Short exercise
Can you rewrite the lines of the data below, from the line with "Got it (783, 2550)" through the end of the data, keeping each request and multiplying every coordinate in the answers by 1.2, rounded to whole numbers with halves rounded up?

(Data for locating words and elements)
<<<<
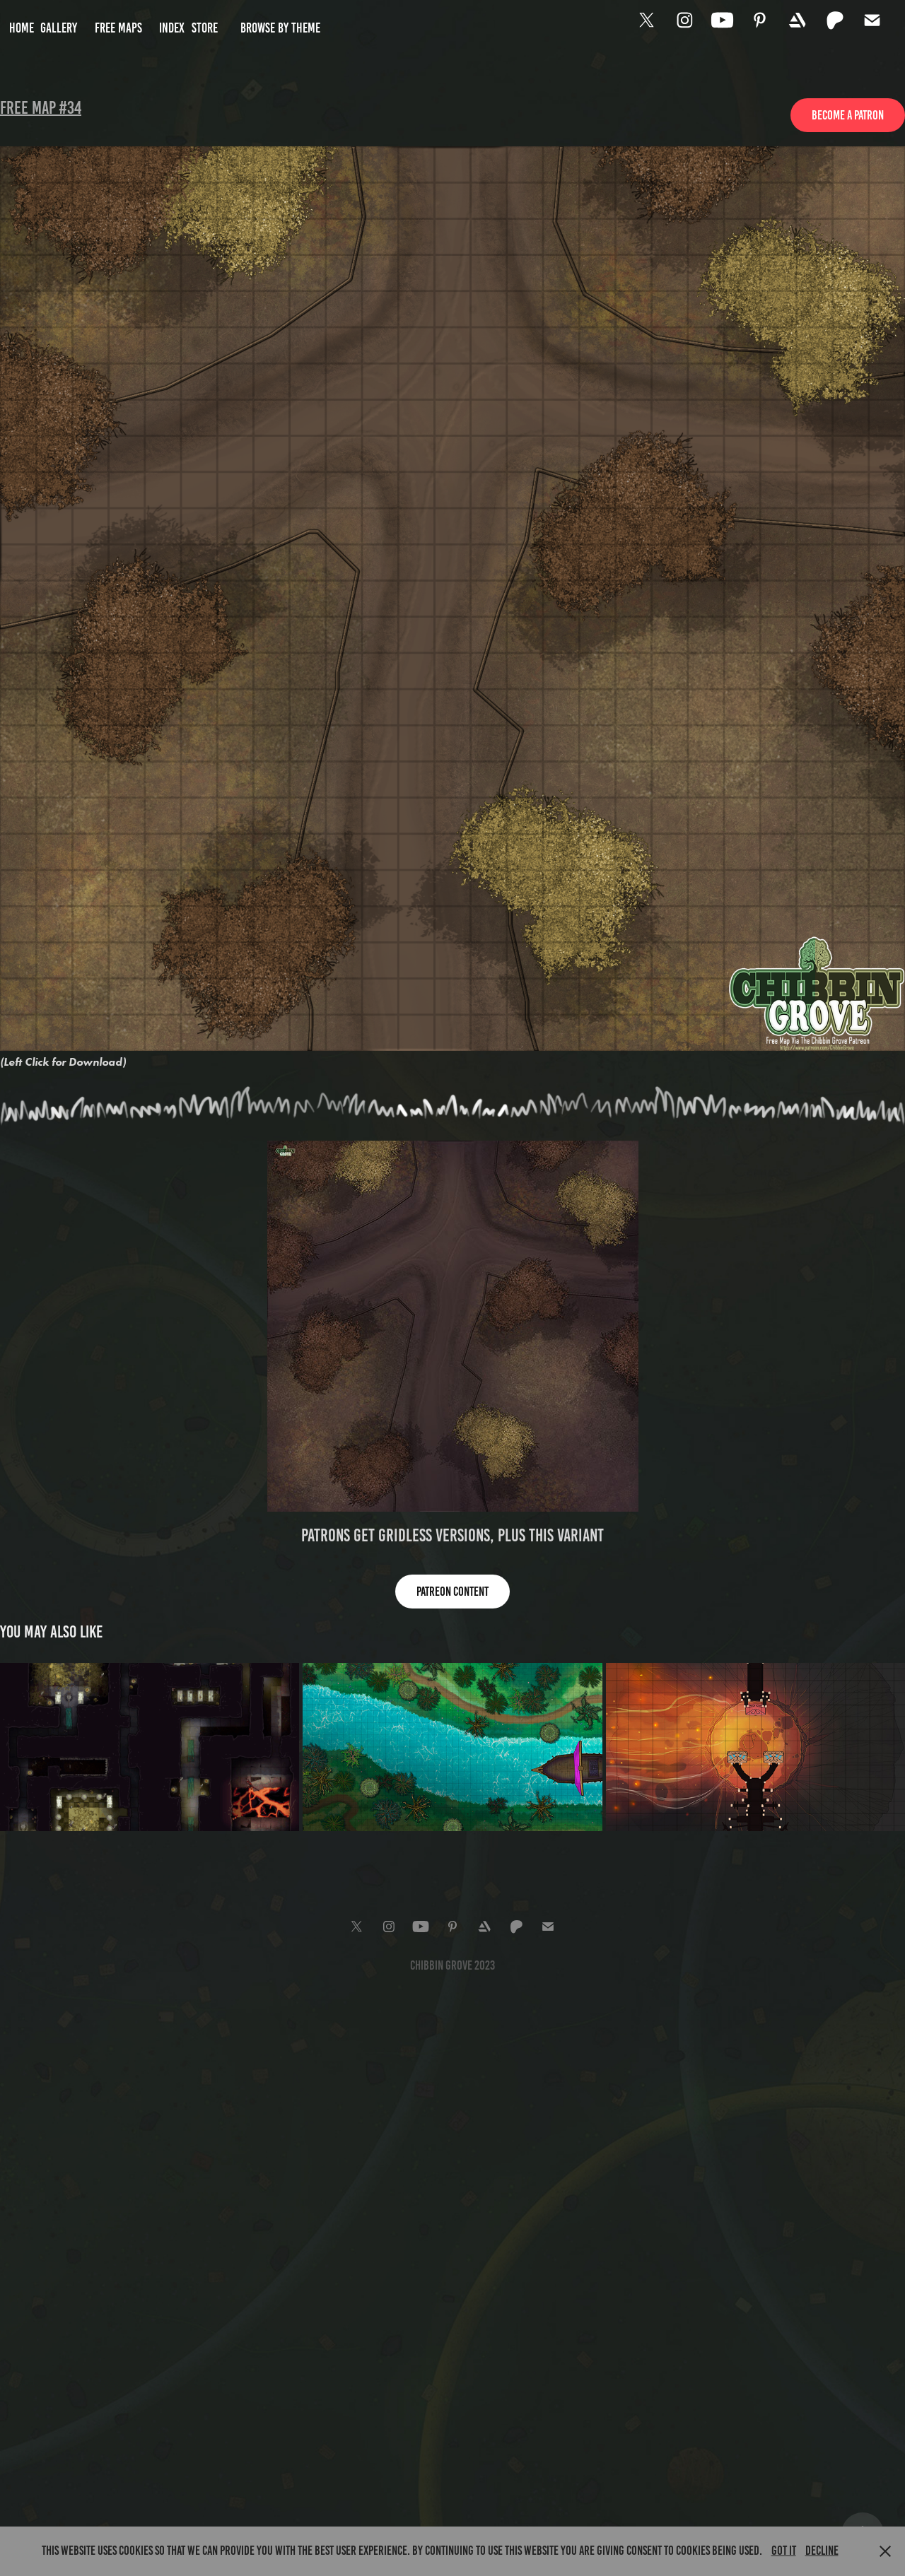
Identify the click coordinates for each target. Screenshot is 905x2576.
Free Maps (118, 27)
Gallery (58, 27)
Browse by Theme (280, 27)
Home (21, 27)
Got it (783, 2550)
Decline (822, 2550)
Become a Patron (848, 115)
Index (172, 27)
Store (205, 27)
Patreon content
>>>>
Solution to this task
Got it (940, 3060)
Decline (986, 3060)
Become a Patron (1018, 138)
Index (206, 32)
Store (246, 32)
Patreon content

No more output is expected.